A mind-boggling and popcorn-eating time travel masterpiece from Christopher Nolan.
Christopher Nolan’s latest entry “Tenet” is a time-traveling flick that provides things I’ve never seen before. I’m not talking about the Avengers collecting the Infinity Stones or Marty McFly driving the DeLorean or Bill & Ted riding the magic phone booth. I’m talking about how time-travel can make people and objects move forward or backwards.
Example, you ask? There’s a gun on the table and the machine is empty, but when the main CIA agent-the Protagonist (John David Washington)-shoots, the bullet goes back in. He’s technically not shooting anything, he’s bringing the bullet back in. And he’s able to pick up a bullet, which, in its perspective, is being dropped.
You also get a car chase, when one car gets a reversed crash. Meaning: it’s like you rewind a car crash scene on your VCR. And when you travel to the past, you’re moving forward in your perspective, while in someone else’s perspective, you’re moving backwards.
It sounds confusing, even the Protagonist takes a while to process this, but “Tenet” delivers as not only a somewhat tribute to some of Nolan’s previous films “Memento” and “Inception,” but also imagines what would happen if James Bond did some time-traveling. It’s a masterpiece, complete with smart espionage plans, thrilling action sequences, first-rate editing, and outstanding performances. It’s a see-it-twice challenge, and that’s usually the case with Nolan’s epics.

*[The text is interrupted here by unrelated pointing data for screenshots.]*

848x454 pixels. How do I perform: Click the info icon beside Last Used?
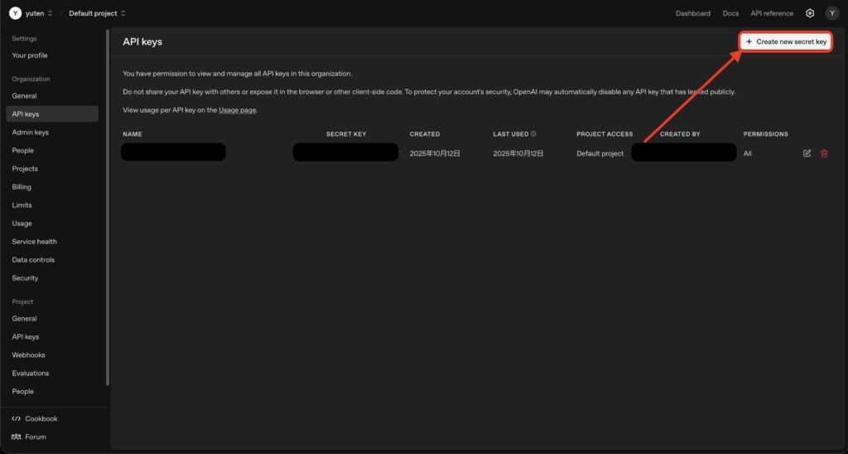tap(533, 133)
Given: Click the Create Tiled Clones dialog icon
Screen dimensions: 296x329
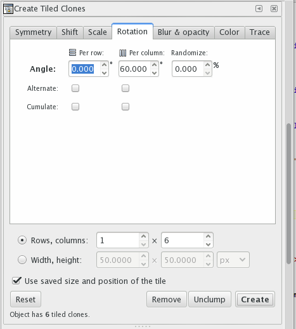Looking at the screenshot, I should point(8,9).
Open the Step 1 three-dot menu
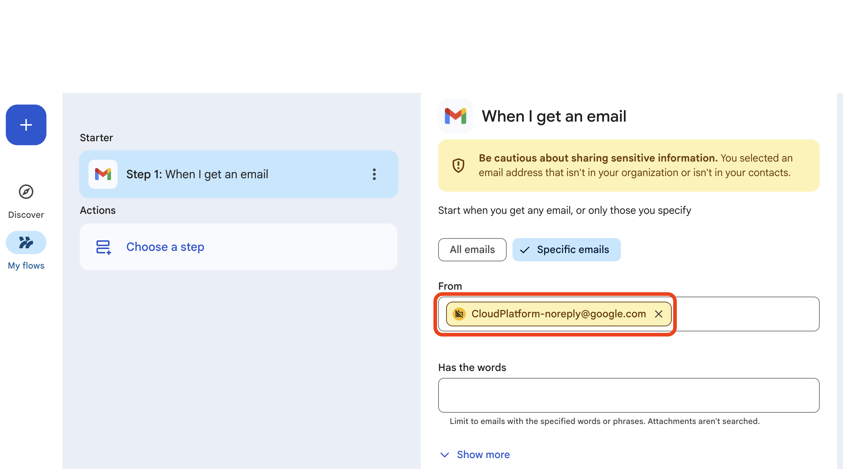The image size is (848, 469). (374, 174)
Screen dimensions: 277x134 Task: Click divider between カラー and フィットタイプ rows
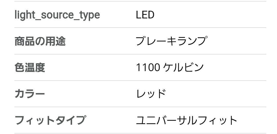click(140, 107)
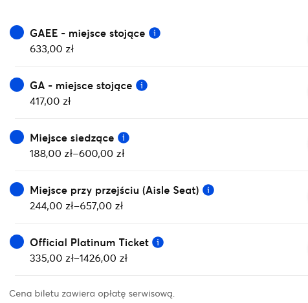
Task: Pick Miejsce przy przejściu (Aisle Seat)
Action: point(115,191)
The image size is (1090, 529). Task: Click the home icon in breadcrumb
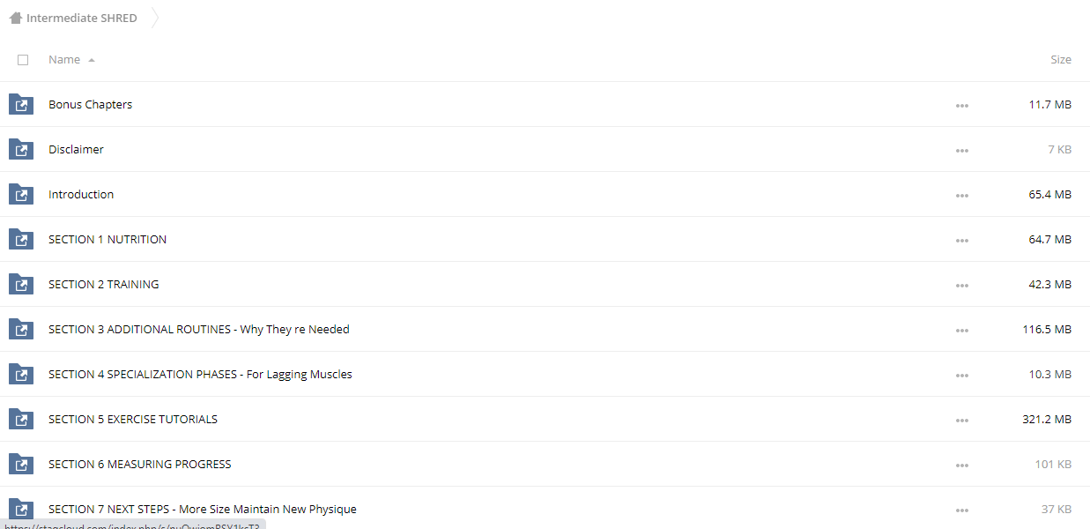pos(15,18)
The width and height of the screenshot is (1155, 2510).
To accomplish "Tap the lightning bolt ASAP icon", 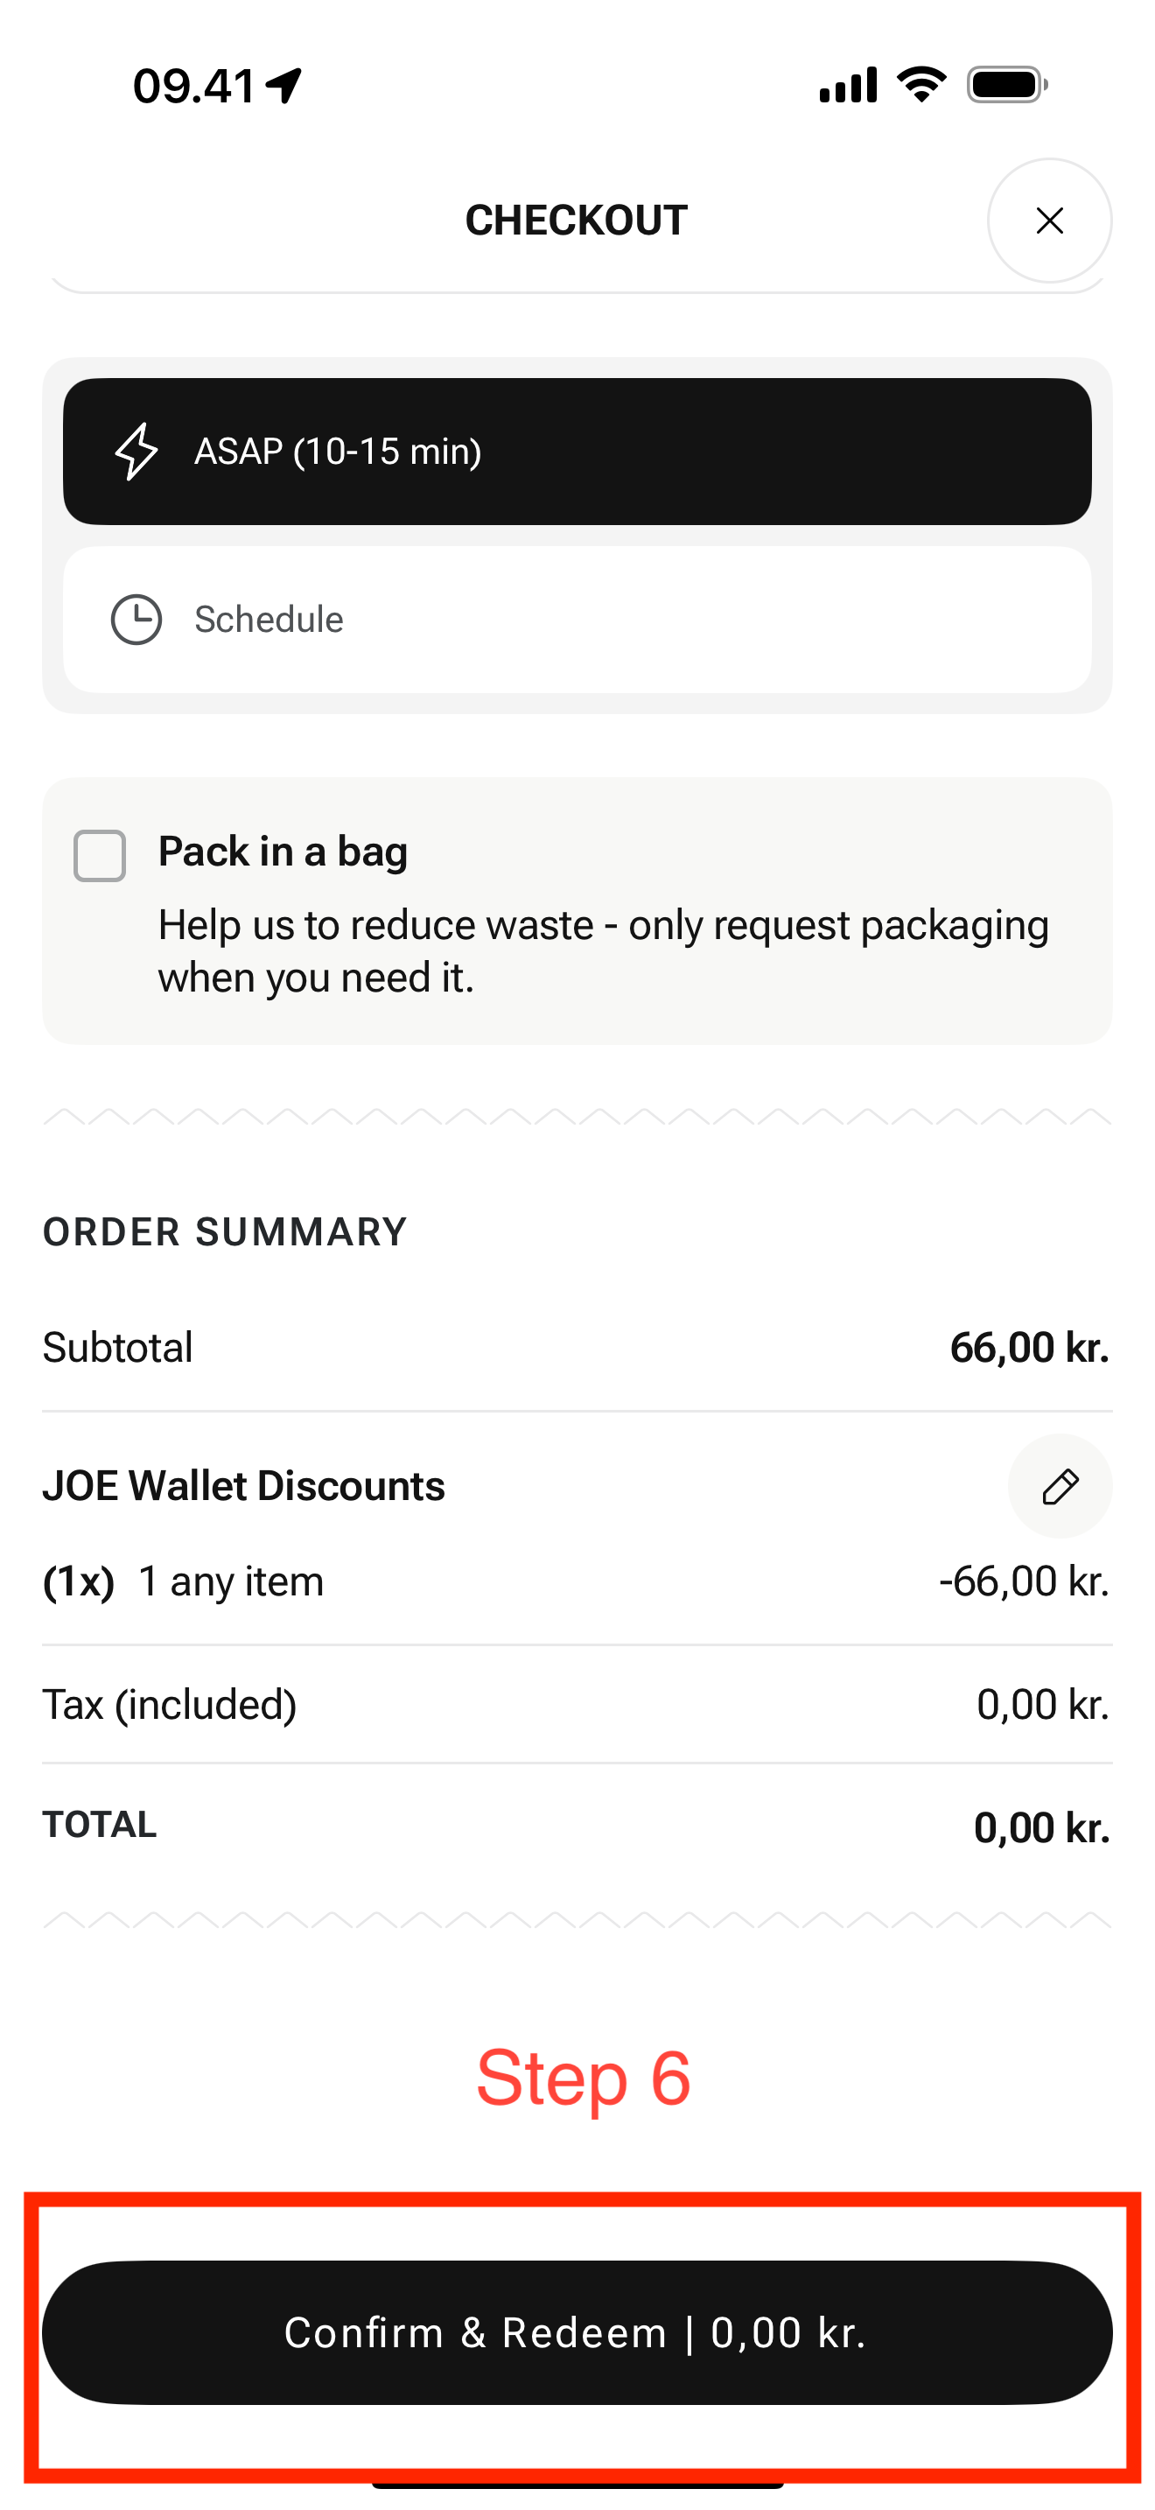I will pyautogui.click(x=136, y=451).
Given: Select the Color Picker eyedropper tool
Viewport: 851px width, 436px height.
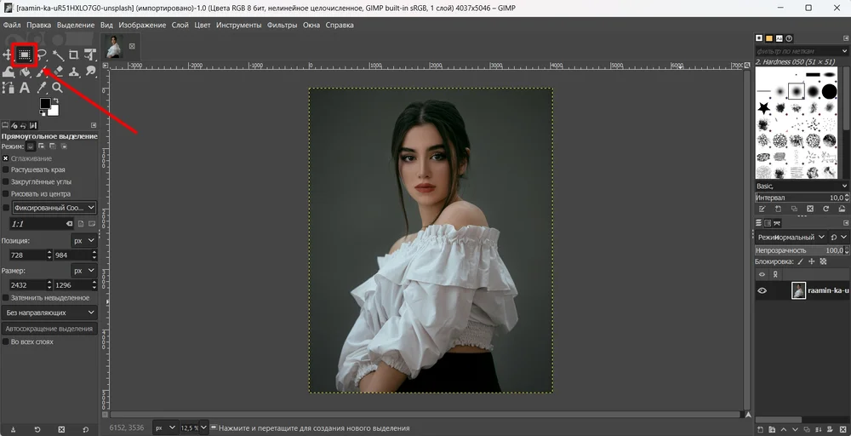Looking at the screenshot, I should coord(41,88).
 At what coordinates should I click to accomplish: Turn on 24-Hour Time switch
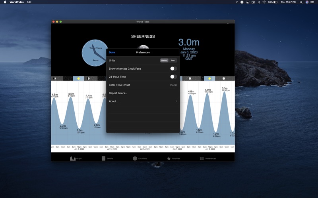click(x=173, y=77)

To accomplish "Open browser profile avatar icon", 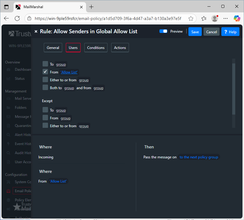I will (215, 18).
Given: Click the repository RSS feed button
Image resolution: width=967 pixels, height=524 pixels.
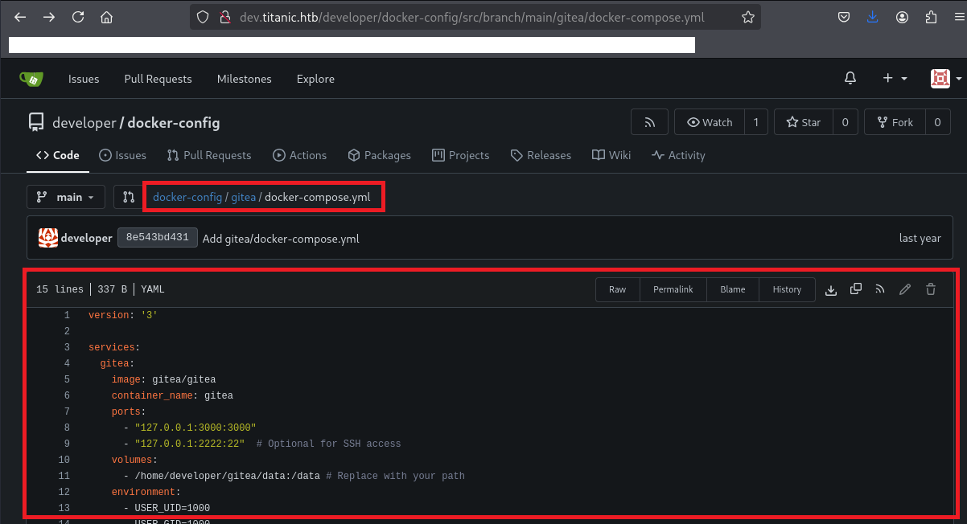Looking at the screenshot, I should tap(649, 122).
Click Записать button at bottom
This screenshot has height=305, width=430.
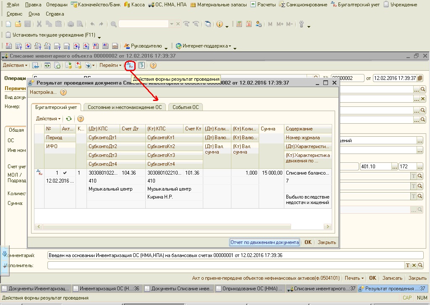click(392, 278)
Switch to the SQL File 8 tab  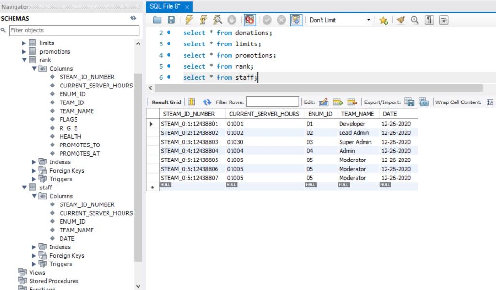164,7

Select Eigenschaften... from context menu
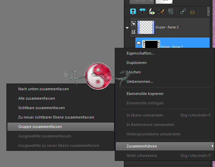[140, 53]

Why is this backwards and forwards gimmick happening? Because a Russian oligarch named Andrei Sator (Kenneth Branagh) communicates with the future, and the Protagonist must prevent him from starting World War III. Among the people and objects he has under his power, his estranged wife (Elizabeth Dibicki) is struggling to win full custody of her son, and she can’t divorce him. He is a man who lives under his motto: “If I can’t have you, no one can.” She needs the Protagonist’s help now more than ever.
The cast also includes Robert Pattinson as the Protagonist’s handler Neil, who somehow knows the rules of Sator’s game, Himesh Patel (“Yesterday”) as a fixer, Michael Caine cameoing as British Intelligence Officer, who gives him the heads up on what is yet to come, Clemence Poesy as a scientist, who introduces him to the future, Dimple Kapadia as an arms trafficker, Martin Donovan as the CIA boss, and Aaron Taylor-Johnson appears later in the film as a military officer.
You’re probably not going to understand the concept, which is why you should see it more than once, but you’re still able to see how Nolan introduces us to his vision of time travel. People and things move forwards backwards, depending on the time traveler’s perspectives, and the editing to combine this is unbelievable. It’s like you’re rewinding a tape, which has an image being fast forward at the same time. How often do we get to see these kind of movies take risks like that.
The performances from Washington, Pattinson, Dibicki, Kapadia, and Branagh are all unique in their own ways of easing into the script, and providing eclectic characters with vulnerabilities. They all act like they’re in a James Bond movie, and that show give spy fans a real kick.
The action sequences are also well-shot. The best would happen to be when the good guys have to crash a plane full of gold into an airport. That was no CGI creation; it’s a real 747. It’s like if Nolan was inspired by that comedy plane crash scene in “Airplane,” and spiked it adrenaline.
It’s another one of those movies to be delayed, due to COVID-19, but it’s finally showing in whatever movie theaters are opened. “Tenet” is nonstop entertainment for Nolan fans, and it contains one opportunity after another.